Fed steady as trouble zones multiply
Earthquake in Japan. Unrest in the oil-producing Arab world. Sovereign-debt strains in Europe. Inflation in China.
The expanding list of global economic troublespots will give the U.S. Federal Reserve even more reason to stay in wait-and-see mode at its policy-setting meeting on Tuesday.
Figuring out how these assorted risks might affect the U.S. economy is tricky. Take rising oil prices, for example. They pose both an inflationary threat and a risk to consumption and economic growth -- problems that pull the Fed in opposite policy directions.
As for the earthquake, economists' best guess is that it will hold back Japan's already sluggish economic output in the short term, although the global impact looks modest.
The severity of the economic damage will depend on how long it takes to restore normal power, a prerequisite for the rebuilding efforts that should provide some economic lift.
The Japanese economy is now likely to take longer than we expected to exit its current lull, economists at Nomura wrote in a note to clients.
Harm Bandholz, chief U.S. economist at UniCredit Research in New York, said the net effect of all these global trouble zones was pointing toward a stagflation scenario but so far, the implications for the U.S. economy looked minor.
Therefore, the Fed will probably sit back and watch what's going on, Bandholz said.
Absent the global strains, the Fed might be thinking very differently about its policy stance.

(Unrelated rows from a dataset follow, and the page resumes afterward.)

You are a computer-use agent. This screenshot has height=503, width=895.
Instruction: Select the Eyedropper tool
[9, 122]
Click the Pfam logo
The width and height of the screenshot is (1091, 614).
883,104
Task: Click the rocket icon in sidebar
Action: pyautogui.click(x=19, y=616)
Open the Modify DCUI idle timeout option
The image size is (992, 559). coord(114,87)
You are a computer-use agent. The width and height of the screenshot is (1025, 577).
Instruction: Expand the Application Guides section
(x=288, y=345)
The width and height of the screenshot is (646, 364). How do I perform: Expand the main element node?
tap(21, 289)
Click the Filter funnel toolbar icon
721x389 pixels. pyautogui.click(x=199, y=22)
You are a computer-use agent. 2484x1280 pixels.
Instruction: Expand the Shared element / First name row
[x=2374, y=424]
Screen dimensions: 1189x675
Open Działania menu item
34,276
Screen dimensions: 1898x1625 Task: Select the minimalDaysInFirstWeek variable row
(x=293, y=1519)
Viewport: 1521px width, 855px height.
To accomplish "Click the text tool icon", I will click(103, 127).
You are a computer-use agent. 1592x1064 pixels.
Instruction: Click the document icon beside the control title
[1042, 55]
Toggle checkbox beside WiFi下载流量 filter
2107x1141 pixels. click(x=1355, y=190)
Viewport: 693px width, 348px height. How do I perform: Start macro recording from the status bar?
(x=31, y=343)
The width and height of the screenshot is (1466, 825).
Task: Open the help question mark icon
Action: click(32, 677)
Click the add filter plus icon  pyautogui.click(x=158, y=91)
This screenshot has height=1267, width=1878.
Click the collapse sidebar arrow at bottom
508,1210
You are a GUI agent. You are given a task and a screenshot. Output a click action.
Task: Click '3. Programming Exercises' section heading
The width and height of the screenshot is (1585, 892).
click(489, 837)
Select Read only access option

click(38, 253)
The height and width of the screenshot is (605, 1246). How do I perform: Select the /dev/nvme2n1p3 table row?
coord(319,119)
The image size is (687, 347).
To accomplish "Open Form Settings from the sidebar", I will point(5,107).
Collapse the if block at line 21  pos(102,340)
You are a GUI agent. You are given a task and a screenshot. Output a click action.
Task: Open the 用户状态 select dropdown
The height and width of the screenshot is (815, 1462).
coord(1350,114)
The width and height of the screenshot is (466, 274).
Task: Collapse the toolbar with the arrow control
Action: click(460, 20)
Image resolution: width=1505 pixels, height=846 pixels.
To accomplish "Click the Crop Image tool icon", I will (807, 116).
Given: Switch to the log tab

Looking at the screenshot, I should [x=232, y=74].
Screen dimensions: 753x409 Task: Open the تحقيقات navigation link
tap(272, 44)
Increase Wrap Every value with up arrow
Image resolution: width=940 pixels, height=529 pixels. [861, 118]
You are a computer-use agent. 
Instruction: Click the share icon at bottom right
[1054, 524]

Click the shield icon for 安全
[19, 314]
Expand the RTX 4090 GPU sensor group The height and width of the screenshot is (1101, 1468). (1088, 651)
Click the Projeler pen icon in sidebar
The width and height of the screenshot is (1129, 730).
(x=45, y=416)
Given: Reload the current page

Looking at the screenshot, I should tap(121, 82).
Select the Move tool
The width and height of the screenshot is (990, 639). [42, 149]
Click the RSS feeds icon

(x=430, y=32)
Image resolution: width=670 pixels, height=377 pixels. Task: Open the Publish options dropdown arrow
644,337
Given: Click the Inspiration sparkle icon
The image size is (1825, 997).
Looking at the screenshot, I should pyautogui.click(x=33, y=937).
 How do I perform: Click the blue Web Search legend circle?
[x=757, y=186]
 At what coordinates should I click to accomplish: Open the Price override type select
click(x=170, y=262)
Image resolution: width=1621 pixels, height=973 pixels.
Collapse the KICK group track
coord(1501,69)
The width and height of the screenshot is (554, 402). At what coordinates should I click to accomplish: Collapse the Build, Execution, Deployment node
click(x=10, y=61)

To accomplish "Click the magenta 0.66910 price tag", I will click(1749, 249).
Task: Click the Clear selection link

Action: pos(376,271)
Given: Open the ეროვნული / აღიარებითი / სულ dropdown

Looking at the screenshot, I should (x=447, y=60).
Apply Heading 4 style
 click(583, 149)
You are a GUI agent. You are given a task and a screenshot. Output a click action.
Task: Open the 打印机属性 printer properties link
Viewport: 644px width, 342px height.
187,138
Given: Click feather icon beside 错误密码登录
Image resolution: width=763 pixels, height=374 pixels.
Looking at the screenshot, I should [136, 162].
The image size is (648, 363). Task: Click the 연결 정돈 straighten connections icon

The unemployment rate has dropped by almost a full percentage point over the past three months, surveys show manufacturing and services activity strengthening and consumer spending has picked up.
Barclays Capital economist Troy Davig expects the Fed's policy statement to sound a bit more upbeat.
For example, the statement could acknowledge improvement in the labor market by describing progress toward their objectives as 'slow', instead of the 'disappointingly slow' description used in prior statements, Davig said.
UNDER PRESSURE
Inflation pressures are also building, particularly from oil and food prices. Figures due on Wednesday and Thursday are likely to show price pressures rising rapidly for U.S. businesses, and somewhat slower for consumers.
Fed Chairman Ben Bernanke has said the oil price spike will probably prove temporary and not have a significant impact on broader inflation trends. The Fed has argued that because the economy is still weak and unemployment elevated, businesses will have difficulty passing price increases on to consumers.
UniCredit's Bandholz disagrees.
He pointed to surveys showing that the gap between what companies paid for raw materials and the prices they received for selling their goods is as wide as it was during the stagflation era in the 1970s.
Thanks to massive cost-cutting measures on the personnel side, many businesses have thus far been able to absorb the higher raw material costs without price increases, he said. Sooner or later, however, they have to pass on their higher costs to the consumer.
RELATIVELY SAFE HAVEN
In the short term, however, the Fed's policy position looks clear -- ultra-easy money. Even Bandholz says the central bank has no business tightening now, with so many potential geopolitical problems swirling.
Indeed, the United States looks like a source of relative stability with risks emanating from Europe, the Middle East and Asia.
The confluence of recent events -- turmoil in Libya and the day of protest in Saudi Arabia, the downgrade of credit ratings for Spain and Greece, intensifying the euro zone credit crisis, the weaker-than-expected Chinese export data and surging food and oil prices -- led many to suggest that the two-year bull market in stocks was due for a correction, said Sherry Cooper, chief economist at BMO Financial Group.
Cool heads must prevail in this environment, Cooper added. The underlying fundamentals remain sound and Canada and the United States will be safe havens in this storm, although only on a relative basis.